WASHINGTON--The House of Representatives has approved a bill that would override a U.S. Supreme Court decision that affirmed a 180-day deadline for filing complaints of illegal pay discrimination.

The House voted 225-199 Tuesday to approve H.R. 2831, the Lilly Ledbetter Fair Pay Act, which was written in response to the Supreme Court's May 29 decision in Lilly Ledbetter vs. Goodyear Tire & Rubber Co.

Under Title VII of the Civil Rights Act of 1964, a charge of unlawful employment practice must be filed with the U.S. Equal Employment Opportunity Commission within 180 days of the alleged offense.

Ms. Ledbetter argued that Goodyear made a series of intentionally discriminatory pay decisions, some of which went back 19 years, and that those decisions affected her later earnings. The U.S. Supreme Court affirmed the 180-day deadline in its 5-4 decision.

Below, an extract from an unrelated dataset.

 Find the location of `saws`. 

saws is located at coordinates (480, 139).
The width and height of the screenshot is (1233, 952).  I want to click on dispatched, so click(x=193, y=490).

Employers had feared that a ruling in Ms. Ledbetter's favor would have subjected them to unjustified administrative burdens, including retaining years' worth of employment-related documents long after required by law.

The legislation passed by the House would remove time limits on filing discriminatory compensation claims.

A companion bill, the Fair Pay Restoration Act, S. 1843, has been introduced in the Senate by 14 senators led by Sen. Edward Kennedy, D-Mass., and Sen. Arlen Specter, R-Pa.

The Office of Management and Budget said President Bush's senior advisers would recommend he veto the bill if it appears before him. The OMB said the bill constitutes an expanded application of employment discrimination law and would "undermine the important goal of having allegations of discrimination expeditiously resolved."